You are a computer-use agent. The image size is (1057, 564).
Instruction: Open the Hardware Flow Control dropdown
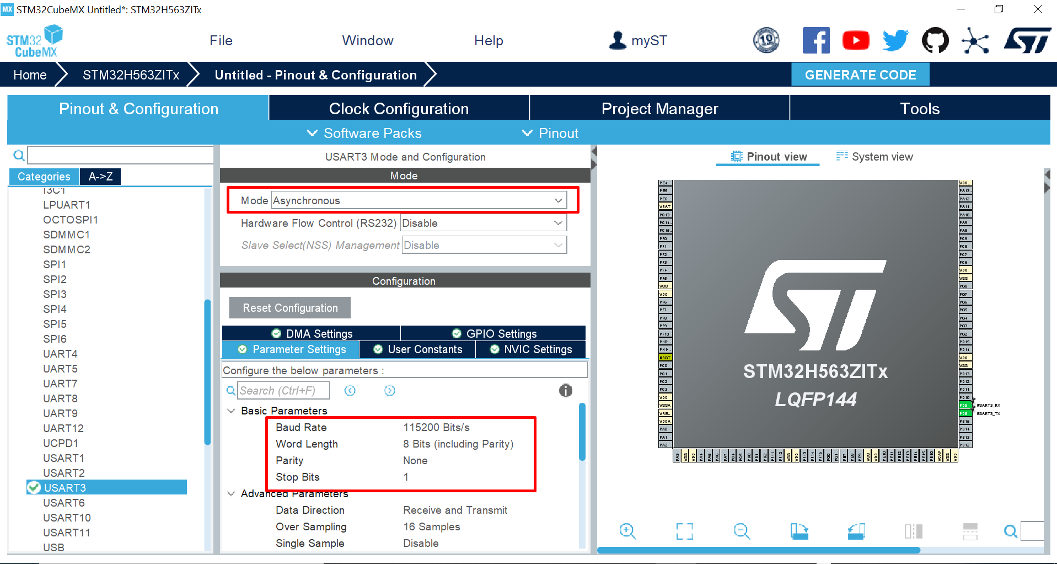pos(559,222)
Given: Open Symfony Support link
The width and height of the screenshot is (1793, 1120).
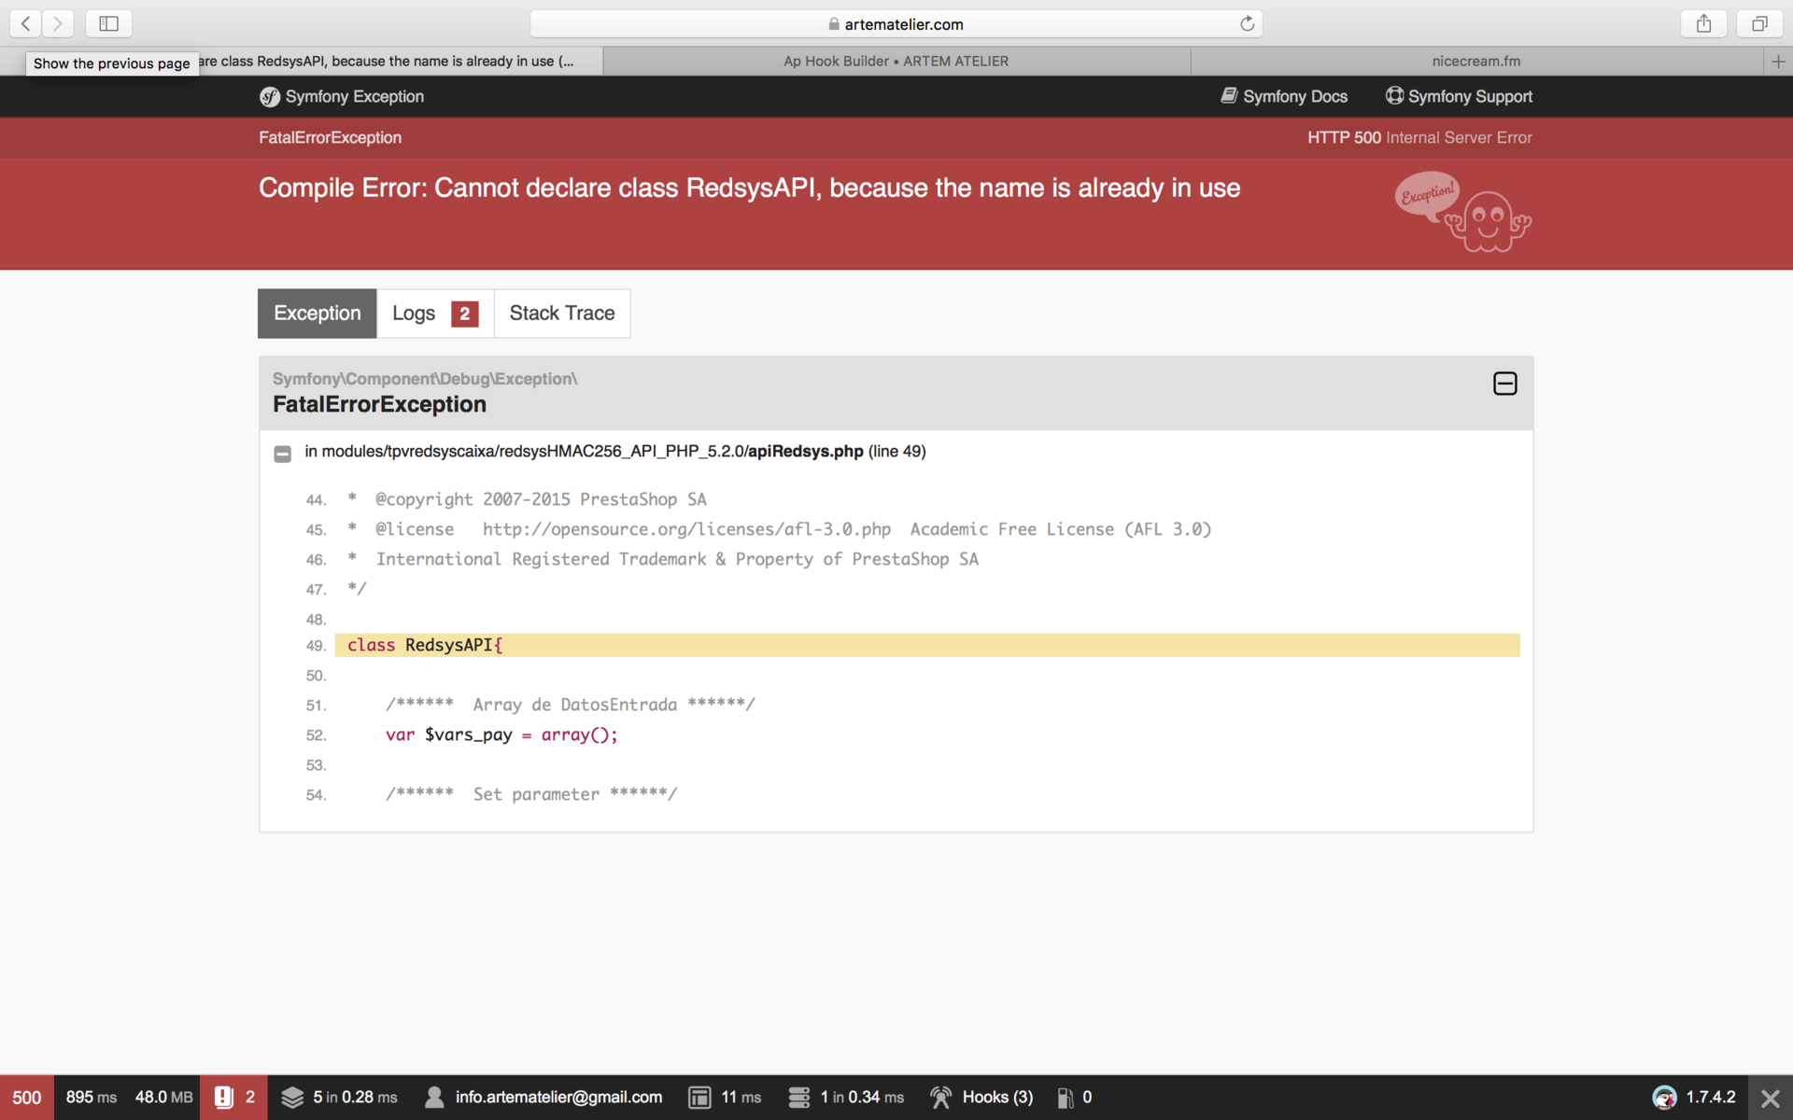Looking at the screenshot, I should [x=1459, y=96].
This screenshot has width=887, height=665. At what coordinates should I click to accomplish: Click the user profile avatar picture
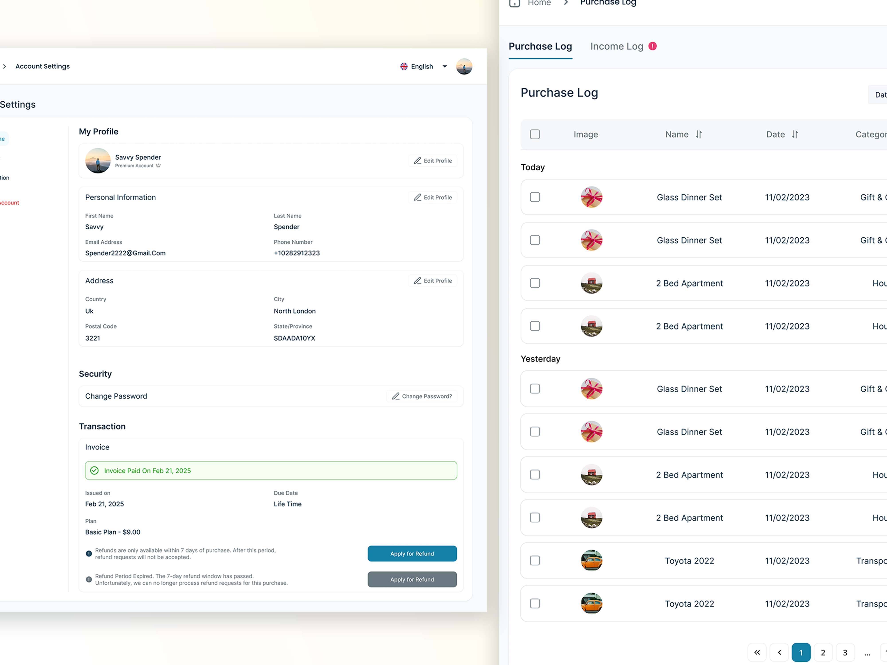[464, 66]
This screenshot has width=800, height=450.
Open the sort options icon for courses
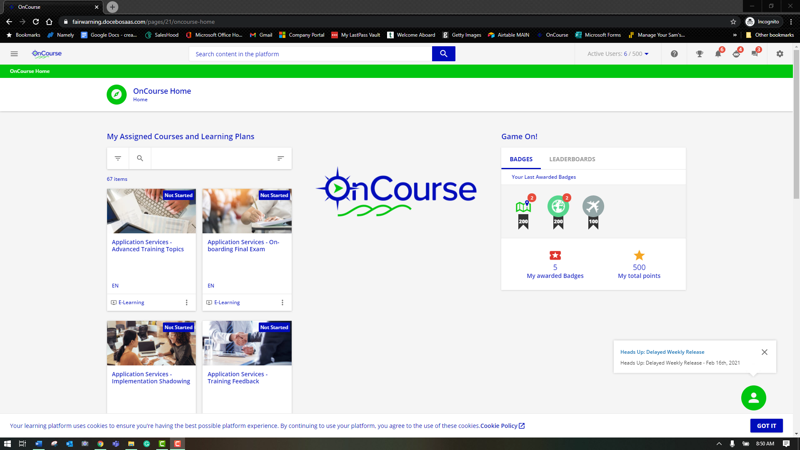tap(280, 158)
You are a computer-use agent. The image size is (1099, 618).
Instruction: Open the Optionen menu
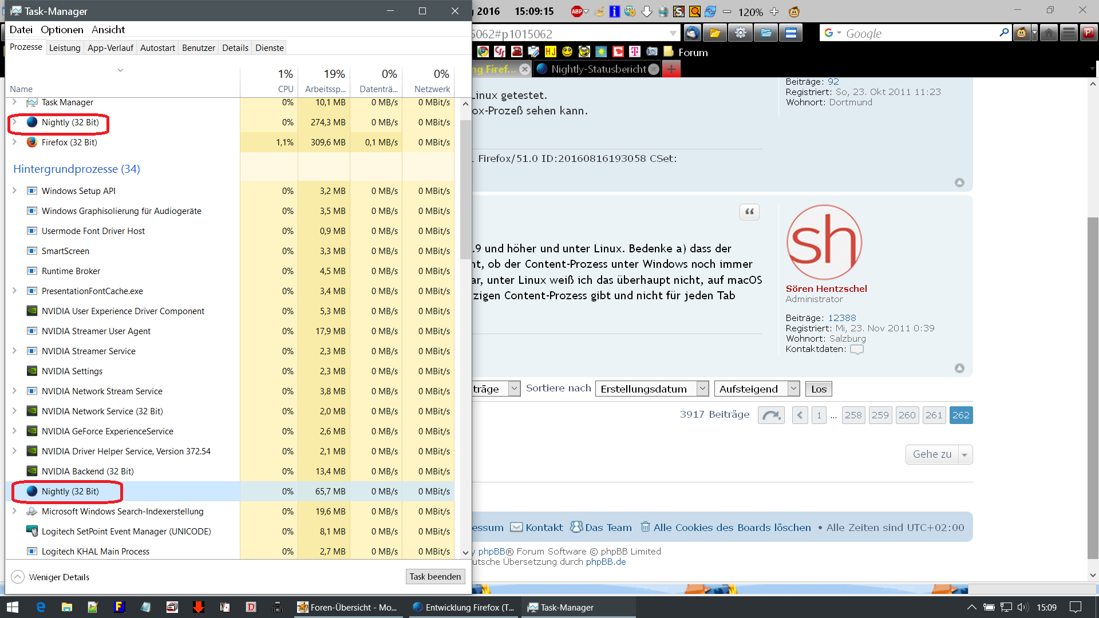coord(62,30)
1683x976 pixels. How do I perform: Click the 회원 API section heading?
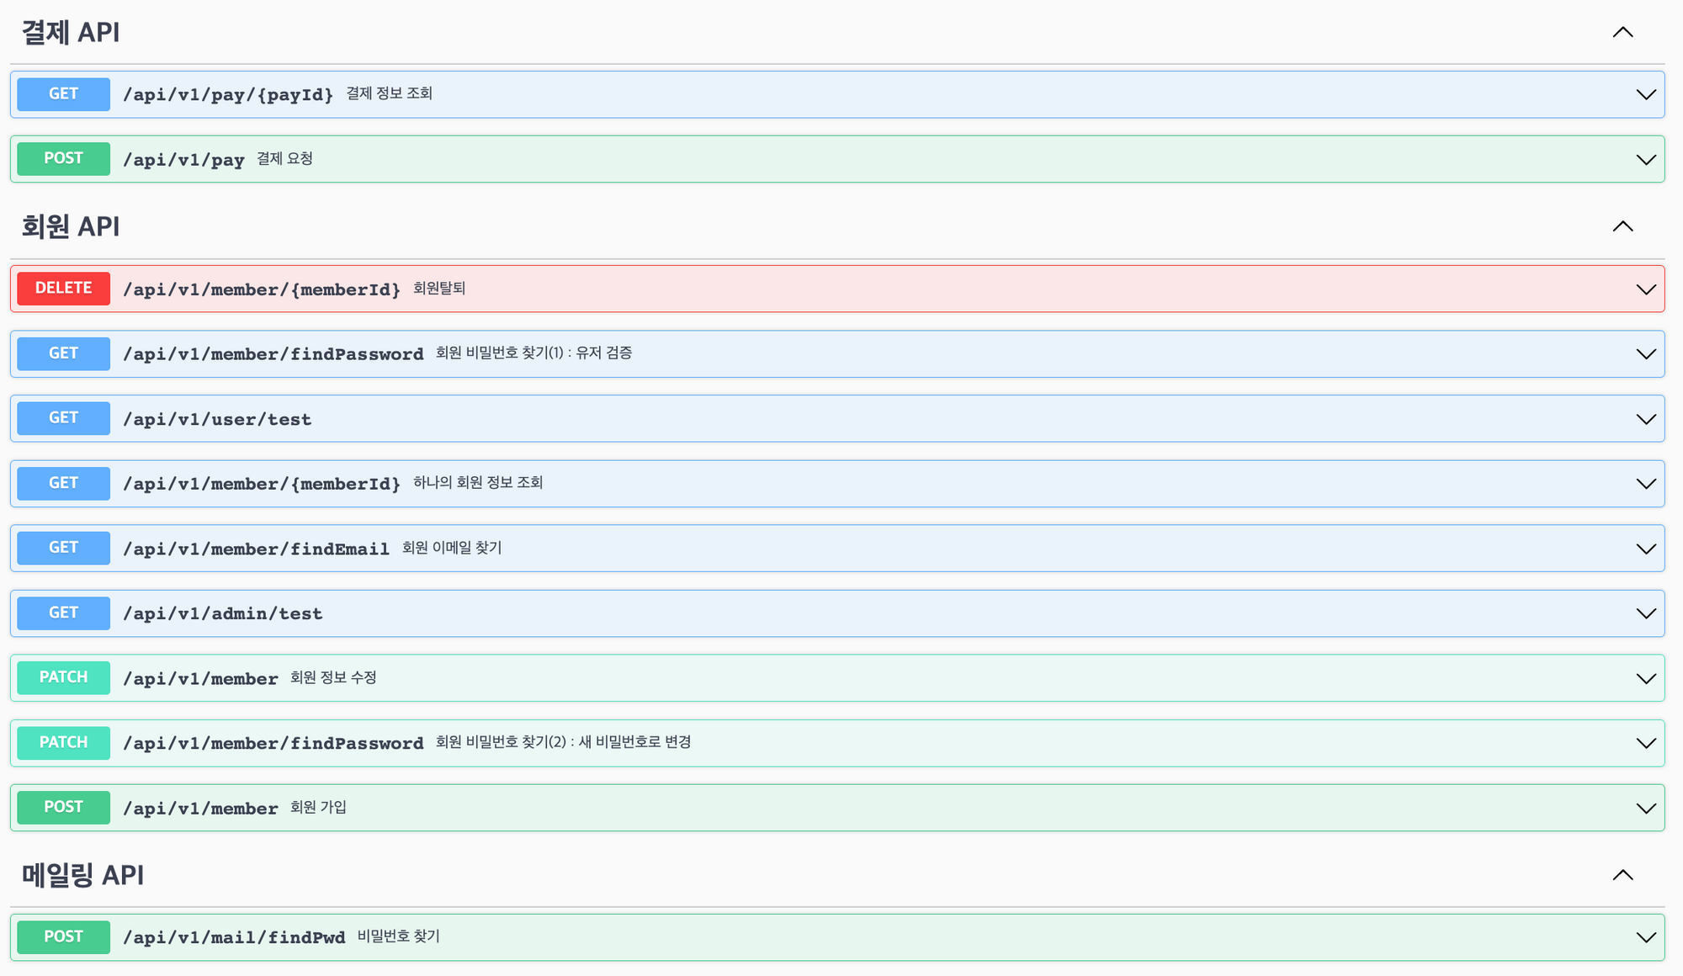point(71,226)
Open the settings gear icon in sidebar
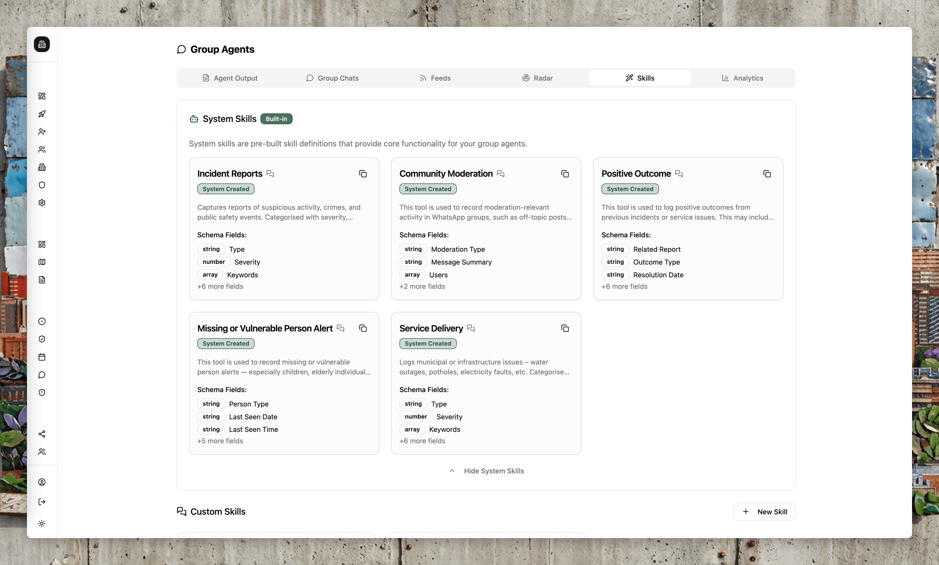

════════════════════

■ ASSIGNED TASK: Output the material above word for word. Leave out its images.

■ EXERCISE RESPONSE:
You are a computer-use agent. The image size is (1057, 564).
Instruction: Open the Hardware Flow Control dropdown
pos(559,222)
Given: Open Symfony Support link
The width and height of the screenshot is (1793, 1120).
Looking at the screenshot, I should [x=1459, y=96].
This screenshot has width=887, height=665. At what coordinates should I click to accomplish: Click the user profile avatar picture
[464, 66]
This screenshot has width=800, height=450.
Open the sort options icon for courses
tap(280, 158)
You are a computer-use agent. The image size is (1099, 618).
Instruction: Open the Optionen menu
coord(62,30)
1683x976 pixels. How do I perform: Click the 회원 API section heading?
point(71,226)
Open the settings gear icon in sidebar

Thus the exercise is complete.